Lettre N

La lumière céleste qui évoque l'âme

N

Les définitions des mots qui figurent sur cette page, peuvent se faire par différentes méthodes, soit :

  • homophonies : deux mots ou expressions dont l'orthographe est différente, mais qui ont la même sonorité à l'oreille, c'est-à-dire qui s'entend pareil, mais n’a pas le même sens : par exemple : un chant et un champ.
  • anagrammes : deux mots composés des mêmes lettres, au sens différent. par exemple Marie est l’anagramme du verbe aimer.
  • La graphie : fondée sur la symbolique mystique des lettres des mots énoncés, peut renvoyer à un codage iconique renforçant le sens des mots
  • palindromes : un mot qui se lit dans les deux sens : rêver, ressasser, kayak. Palindrome, du grec palindromos, « qui revient sur ses pas », le verlan (lire à l'envers) plus populaire en fait partie.

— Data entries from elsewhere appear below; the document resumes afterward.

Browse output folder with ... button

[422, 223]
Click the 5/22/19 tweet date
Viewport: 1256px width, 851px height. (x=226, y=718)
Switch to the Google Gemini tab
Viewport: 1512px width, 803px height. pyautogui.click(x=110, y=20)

Le langage de l'âme, consiste à transcender les mots. À l'aide des yeux nous voyons l'écrit, avec les oreilles nous entendons les cris, le sens premier, le plus authentique est celui du son, comme la musique, qui nous parle de l'indescriptible avec une puissance qui fait résonner notre âme. L'oral, par la parole, peut également nous mettre en relation avec ce monde invisible, en dépassant le formalisme (la forme) de l'assemblage des lettres pour ne retenir que le sens (le fond).

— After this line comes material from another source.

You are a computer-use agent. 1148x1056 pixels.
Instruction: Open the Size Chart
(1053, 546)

Dans les définitions par la graphie, c'est-à-dire par la symbolique des lettres de l'alphabet, la lettre E, représenté par trois traits parallèles reliés à un trait vertical, signifie les mondes.
Chacun des traits horizontaux de la lettre représentent un monde, par ordre en partant du Bas, ex :

  • La terre, le ciel et l'au-delà.
  • Le corps, le mentale et l'esprit.
  • Le subconscient, le conscient et l'inconscient.
  • La matière, l'énergie et l'anti-matière.
  • Etc...

Le trait vertical symbolise l'unité, l'un ou la Divinté qui maintient le tout. à chaque fois que l'on parle du monde, il ne s'agira pas toujours et uniquement du terrestre, il en existe de multiples, enchevêtrés les uns aux autres. Les sphères en sont la plus éloquente expression. c'est ce que les fractales tentent de nous faire voir...

La lettre N

La lettre N, est le symbole de : de la permutation, le retournement, le changement permanent, transformation du haut vers le bas et, ou du bas vers le haut, la haine, ce qui est en haut est comme ce qui est en bas, l'analogie.

Naissance

inutile de revenir sur la définition de ce mot au sens grammatical. Mais si nous écoutions ce qu'il a à nous dire, on entendrait ceci : Née-sens, d'accord, mais encore ? Explication :
En arrivant au monde, nous sommes consentis à vivre l'expérience de cette réalité relative dont nous connaissons absolument RIEN, c'est alors, que commence la fameuse quête du sens. Naître, n'est
( d'ailleurs, cet auxiliaire "n'est" à la même sonorité que "né"), autre que la recherche du sens de notre venue au monde et qui se résume, pour-quoi suis-je né ?
De même, on écrira le verbe naître qui donne ne-aitre ou ne-être, qui complète le tableau, -ne-être est tout le contraire d'être, mais alors ?
To be or not to be ? Ah, cet adage est un vrai casse-tête et bien, c'est le résumé de ne-être auquel on peut rajouter, paraître et disparaître, que l'on va formuler de la sorte : lorsque l'on née, on apparaît, lorsque l'on meurt, on disparaît la question est quand sommes-nous ?
La réponse est donc dans née-sens, c'est toute notre vie que l'on passe à se chercher, à comprendre notre place, le pourquoi sommes-nous nées, quels sont leurs sens, quelle est la direction, pour quelle finalité...
Ce n'est que lorsque l'on se met en quête (enquête), à la recherche d'une réponse, que le sens de notre existence prend forme et donc du sens, que nous Naissons.